There were strong associations between decreases in eGFR and the risk of advanced CKD and kidney failure. The HRs for a ≥30% decrease in eGFR for advanced CKD and kidney failure were 7.53 (95% CI, 6.70-8.445) and 5.09 (95% CI, 3.27-7.92), respectively. Increases in eGFR were associated with substantially lower risk of advanced CKD and kidney failure. Decreases in eGFR were associated with a risk for cardiovascular disease and all-cause mortality that was lower than the risk for kidney outcomes. There were no associations between increases in eGFR and lower risk of cardiovascular disease. Both increases and decreases in eGFR were associated with greater risk of all-cause mortality.

Compared with participants with stable UACR and eGFR, there was an association between a combined increase in UACR and eGFR and increased risk of kidney, cardiovascular, and mortality outcomes.
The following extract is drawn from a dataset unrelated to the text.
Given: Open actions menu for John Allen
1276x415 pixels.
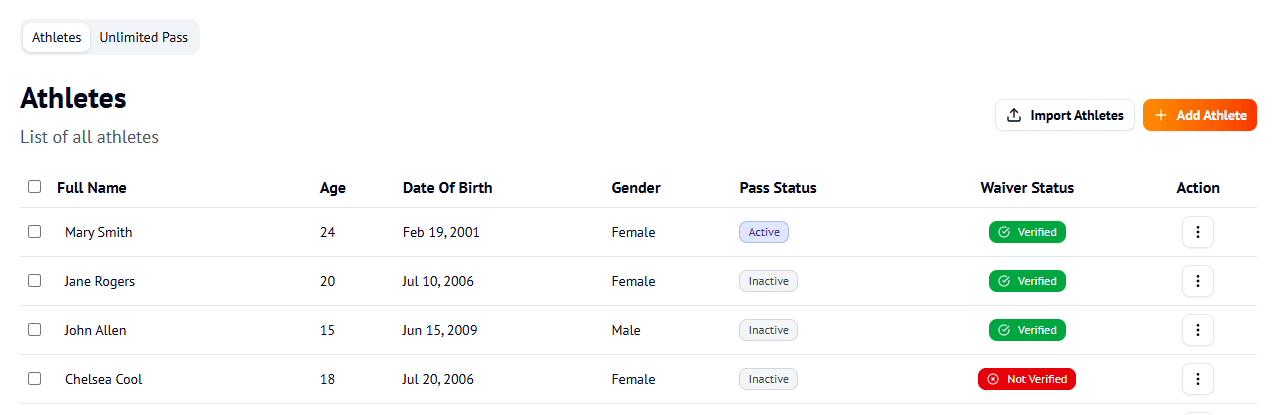Looking at the screenshot, I should [1197, 330].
The magnitude of the association was greatest for kidney outcomes. Compared with participants with stable values, the HR for a combined increase in UACR and a decrease in eGFR for advanced CKD was 15.15 (95% CI, 12.43-18.46). The corresponding HR for kidney failure was 16.68 (95% CI, 7.80-35.69).

Combined changes in UACR and eGFR improved the discrimination of advanced CKD better than either alone; the magnitude of the improvement was greater when change in eGFR was added. Combined exposure changes also improved discrimination for kidney failure better than either alone. Combined changes in UACR and eGFR also provided statistically significant improvements in discrimination for cardiovascular disease and all-cause mortality; the changes were of smaller magnitude than those for kidney outcomes.

Limitations to the study cited by the authors included possible selection bias, the relatively small proportion of participants without diabetes, and very few kidney failure events.

In summary, the researchers said, “In a large-scale general population, the combination of increased UACR and decreased eGFR was strongly associated with risk of advanced CKD. Further assessment of combined changes in UACR and eGFR as an alternative outcome for kidney failure in trials of CKD progression is warranted.”

Takeaway Points

  1. Results of an observational cohort study to test the hypothesis that combined changes in urinary albumin-creatinine ratio (UACR) and estimated glomerular filtration rate (eGFR) predict advanced kidney disease better than either alone.
  2. There was a strong association between an increase in UACR and a decrease in eGFR with the risk of advanced chronic kidney disease.
  3. The combination of changes in UACR and eGFR predicted kidney outcomes better than either alone.